First mining fatality of 2016 reported
A Wyoming County man was killed early Monday morning when he became entangled in a conveyor belt roller at an underground coal mine, in what appears to be the first mining industry fatality of the new year, state and federal officials said.
The state Office of Miners’ Health, Safety and Training identified the man as 53-year-old Peter Dale Sprouse of Clear Fork and said the incident occurred at the Lower War Eagle Mine, an underground operation of Greenbrier Minerals, listed as being located at Cyclone, which is northwest of Oceana in Wyoming County. The corporate controller of the mine is Coronado Coal LLC, according to the U.S. Mine Safety and Health Administration.
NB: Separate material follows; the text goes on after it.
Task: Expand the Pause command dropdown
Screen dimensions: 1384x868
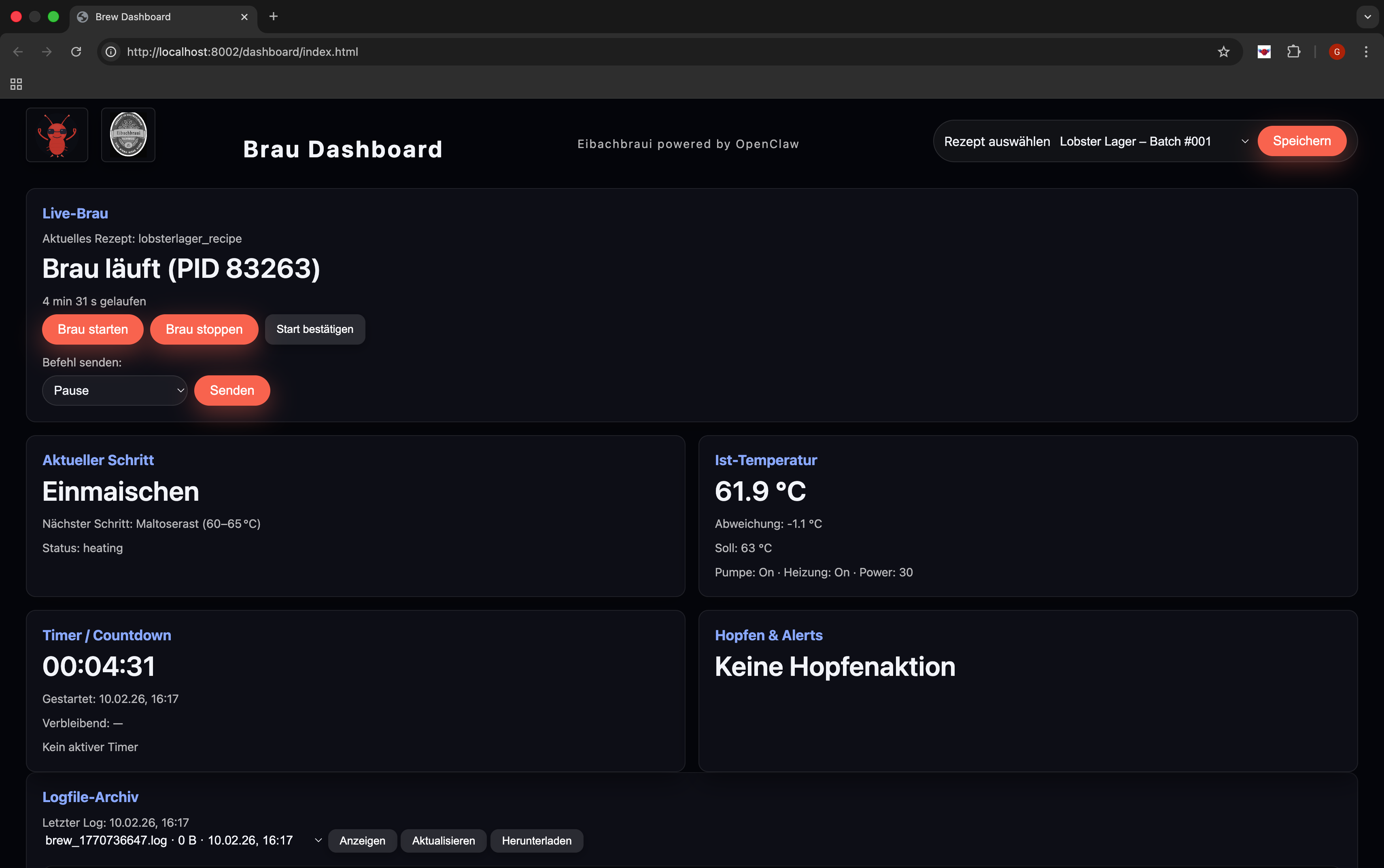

Gary Groves, vice president for human resources at Coronado Coal, said that the worker’s body was discovered at about 1 a.m. Monday. Groves declined to provide further details of the incident, except to say that it occurred during the mine’s third shift, which is a maintenance shift.
“Our thoughts and prayers are with his family,” Groves said.
MSHA said that Sprouse was found “entangled” in a conveyor belt drive hold-down roller.
Last year, West Virginia recorded two coal-mining fatalities, both in March: A worker died when a roof and side wall, or rib, collapsed at Murray Energy’s Marshall County Mine near Cameron, and a driver was killed when his truck overturned as it descended down a haul road at an Alpha Natural Resources surface mine in Raleigh County.
In 2015, the U.S. recorded 11 coal-mining fatalities. Both state and national figures were all-time lows for the industry, according to MSHA.